Everything in the data below is to be reproduced without any deviation.

* RECORDS PROVIDED *
◇ ◇ ◇ ◇ ◇
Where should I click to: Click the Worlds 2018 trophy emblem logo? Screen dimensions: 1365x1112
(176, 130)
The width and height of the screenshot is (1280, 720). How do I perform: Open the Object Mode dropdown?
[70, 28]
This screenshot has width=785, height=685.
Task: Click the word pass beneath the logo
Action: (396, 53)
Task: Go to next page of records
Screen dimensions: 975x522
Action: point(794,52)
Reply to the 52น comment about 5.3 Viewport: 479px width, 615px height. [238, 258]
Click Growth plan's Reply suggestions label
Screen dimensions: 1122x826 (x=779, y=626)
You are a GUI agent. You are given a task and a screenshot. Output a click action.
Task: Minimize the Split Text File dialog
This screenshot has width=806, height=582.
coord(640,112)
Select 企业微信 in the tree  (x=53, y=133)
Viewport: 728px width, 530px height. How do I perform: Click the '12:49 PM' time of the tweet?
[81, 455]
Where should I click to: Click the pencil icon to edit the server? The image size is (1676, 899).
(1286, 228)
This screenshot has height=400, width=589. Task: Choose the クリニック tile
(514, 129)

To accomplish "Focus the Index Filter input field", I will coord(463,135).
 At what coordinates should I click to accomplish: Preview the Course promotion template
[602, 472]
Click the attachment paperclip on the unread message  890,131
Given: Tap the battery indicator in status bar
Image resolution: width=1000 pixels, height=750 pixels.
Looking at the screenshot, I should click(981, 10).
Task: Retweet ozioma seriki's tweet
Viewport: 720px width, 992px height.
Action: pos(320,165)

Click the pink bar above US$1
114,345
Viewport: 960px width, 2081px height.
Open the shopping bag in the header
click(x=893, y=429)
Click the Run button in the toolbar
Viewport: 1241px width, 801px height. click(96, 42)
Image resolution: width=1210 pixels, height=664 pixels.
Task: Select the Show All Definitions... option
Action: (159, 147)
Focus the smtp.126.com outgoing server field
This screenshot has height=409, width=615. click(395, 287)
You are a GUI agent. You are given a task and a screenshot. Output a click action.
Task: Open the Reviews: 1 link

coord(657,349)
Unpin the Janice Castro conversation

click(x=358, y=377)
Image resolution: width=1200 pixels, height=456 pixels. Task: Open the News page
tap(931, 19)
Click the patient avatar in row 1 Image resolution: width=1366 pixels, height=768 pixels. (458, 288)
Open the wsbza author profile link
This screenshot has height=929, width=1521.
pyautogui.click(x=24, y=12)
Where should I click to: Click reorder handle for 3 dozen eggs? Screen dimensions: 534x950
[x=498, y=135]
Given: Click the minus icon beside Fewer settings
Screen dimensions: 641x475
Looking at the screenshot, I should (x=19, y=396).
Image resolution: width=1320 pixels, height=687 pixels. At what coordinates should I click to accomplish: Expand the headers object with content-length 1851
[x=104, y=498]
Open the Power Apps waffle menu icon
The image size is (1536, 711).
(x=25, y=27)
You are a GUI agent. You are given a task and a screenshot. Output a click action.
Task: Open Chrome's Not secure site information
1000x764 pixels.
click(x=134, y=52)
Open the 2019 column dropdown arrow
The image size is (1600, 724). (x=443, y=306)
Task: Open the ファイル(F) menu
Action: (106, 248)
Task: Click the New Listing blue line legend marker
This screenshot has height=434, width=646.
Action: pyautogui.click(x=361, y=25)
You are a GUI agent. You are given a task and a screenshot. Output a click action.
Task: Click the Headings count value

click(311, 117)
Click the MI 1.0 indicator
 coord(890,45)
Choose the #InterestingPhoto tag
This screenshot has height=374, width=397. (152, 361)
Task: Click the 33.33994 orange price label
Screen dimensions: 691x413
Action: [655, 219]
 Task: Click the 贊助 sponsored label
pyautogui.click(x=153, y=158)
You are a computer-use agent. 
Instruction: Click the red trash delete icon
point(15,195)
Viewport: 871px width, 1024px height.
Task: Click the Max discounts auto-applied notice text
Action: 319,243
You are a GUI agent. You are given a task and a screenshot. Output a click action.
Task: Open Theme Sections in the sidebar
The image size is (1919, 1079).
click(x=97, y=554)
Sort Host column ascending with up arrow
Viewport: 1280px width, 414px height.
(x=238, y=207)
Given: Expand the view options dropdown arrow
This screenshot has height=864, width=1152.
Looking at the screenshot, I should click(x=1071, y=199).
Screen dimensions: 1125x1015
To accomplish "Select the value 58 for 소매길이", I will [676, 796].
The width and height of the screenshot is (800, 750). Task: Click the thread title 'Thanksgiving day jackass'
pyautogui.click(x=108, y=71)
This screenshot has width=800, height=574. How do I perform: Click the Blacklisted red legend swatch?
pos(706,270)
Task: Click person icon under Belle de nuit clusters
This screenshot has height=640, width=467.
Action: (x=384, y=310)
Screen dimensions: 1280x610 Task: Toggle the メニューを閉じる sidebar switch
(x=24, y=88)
◇ ◇ ◇ ◇ ◇
* ANSWER BOX *
Where should I click to: Click the Worlds 2018 trophy emblem logo? Screen dimensions: 1365x1112
(176, 130)
The width and height of the screenshot is (1280, 720). How do I perform: Open the Object Mode dropdown?
[70, 28]
This screenshot has width=785, height=685.
Task: Click the word pass beneath the logo
Action: (396, 53)
Task: Go to next page of records
Screen dimensions: 975x522
Action: point(794,52)
Reply to the 52น comment about 5.3 Viewport: 479px width, 615px height. [238, 258]
Click Growth plan's Reply suggestions label
Screen dimensions: 1122x826 (x=779, y=626)
You are a GUI agent. You are given a task and a screenshot. Output a click action.
Task: Minimize the Split Text File dialog
This screenshot has width=806, height=582.
coord(640,112)
Select 企业微信 in the tree  (x=53, y=133)
Viewport: 728px width, 530px height. How do I perform: Click the '12:49 PM' time of the tweet?
[81, 455]
Where should I click to: Click the pencil icon to edit the server? The image size is (1676, 899).
(1286, 228)
This screenshot has height=400, width=589. Task: Choose the クリニック tile
(514, 129)

To accomplish "Focus the Index Filter input field", I will coord(463,135).
 At what coordinates should I click to accomplish: Preview the Course promotion template
[602, 472]
Click the attachment paperclip on the unread message  890,131
Given: Tap the battery indicator in status bar
Image resolution: width=1000 pixels, height=750 pixels.
Looking at the screenshot, I should click(981, 10).
Task: Retweet ozioma seriki's tweet
Viewport: 720px width, 992px height.
Action: pos(320,165)

Click the pink bar above US$1
114,345
Viewport: 960px width, 2081px height.
Open the shopping bag in the header
click(x=893, y=429)
Click the Run button in the toolbar
Viewport: 1241px width, 801px height. click(96, 42)
Image resolution: width=1210 pixels, height=664 pixels.
Task: Select the Show All Definitions... option
Action: (159, 147)
Focus the smtp.126.com outgoing server field
This screenshot has height=409, width=615. click(395, 287)
You are a GUI agent. You are given a task and a screenshot. Output a click action.
Task: Open the Reviews: 1 link

coord(657,349)
Unpin the Janice Castro conversation

click(x=358, y=377)
Image resolution: width=1200 pixels, height=456 pixels. Task: Open the News page
tap(931, 19)
Click the patient avatar in row 1 Image resolution: width=1366 pixels, height=768 pixels. (458, 288)
Open the wsbza author profile link
This screenshot has height=929, width=1521.
pyautogui.click(x=24, y=12)
Where should I click to: Click reorder handle for 3 dozen eggs? Screen dimensions: 534x950
[x=498, y=135]
Given: Click the minus icon beside Fewer settings
Screen dimensions: 641x475
Looking at the screenshot, I should (x=19, y=396).
Image resolution: width=1320 pixels, height=687 pixels. At what coordinates should I click to accomplish: Expand the headers object with content-length 1851
[x=104, y=498]
Open the Power Apps waffle menu icon
The image size is (1536, 711).
(x=25, y=27)
You are a GUI agent. You are given a task and a screenshot. Output a click action.
Task: Open Chrome's Not secure site information
1000x764 pixels.
click(x=134, y=52)
Open the 2019 column dropdown arrow
The image size is (1600, 724). (x=443, y=306)
Task: Open the ファイル(F) menu
Action: (106, 248)
Task: Click the New Listing blue line legend marker
This screenshot has height=434, width=646.
Action: pyautogui.click(x=361, y=25)
You are a GUI agent. You are given a task and a screenshot. Output a click action.
Task: Click the Headings count value

click(311, 117)
Click the MI 1.0 indicator
 coord(890,45)
Choose the #InterestingPhoto tag
This screenshot has height=374, width=397. (152, 361)
Task: Click the 33.33994 orange price label
Screen dimensions: 691x413
Action: [655, 219]
 Task: Click the 贊助 sponsored label
pyautogui.click(x=153, y=158)
You are a computer-use agent. 
Instruction: Click the red trash delete icon
point(15,195)
Viewport: 871px width, 1024px height.
Task: Click the Max discounts auto-applied notice text
Action: 319,243
You are a GUI agent. You are given a task and a screenshot. Output a click action.
Task: Open Theme Sections in the sidebar
The image size is (1919, 1079).
click(x=97, y=554)
Sort Host column ascending with up arrow
Viewport: 1280px width, 414px height.
(x=238, y=207)
Given: Expand the view options dropdown arrow
This screenshot has height=864, width=1152.
Looking at the screenshot, I should click(x=1071, y=199).
Screen dimensions: 1125x1015
To accomplish "Select the value 58 for 소매길이", I will [676, 796].
The width and height of the screenshot is (800, 750). Task: Click the thread title 'Thanksgiving day jackass'
pyautogui.click(x=108, y=71)
This screenshot has width=800, height=574. How do I perform: Click the Blacklisted red legend swatch?
pos(706,270)
Task: Click person icon under Belle de nuit clusters
This screenshot has height=640, width=467.
Action: (x=384, y=310)
Screen dimensions: 1280x610 Task: Toggle the メニューを閉じる sidebar switch
(x=24, y=88)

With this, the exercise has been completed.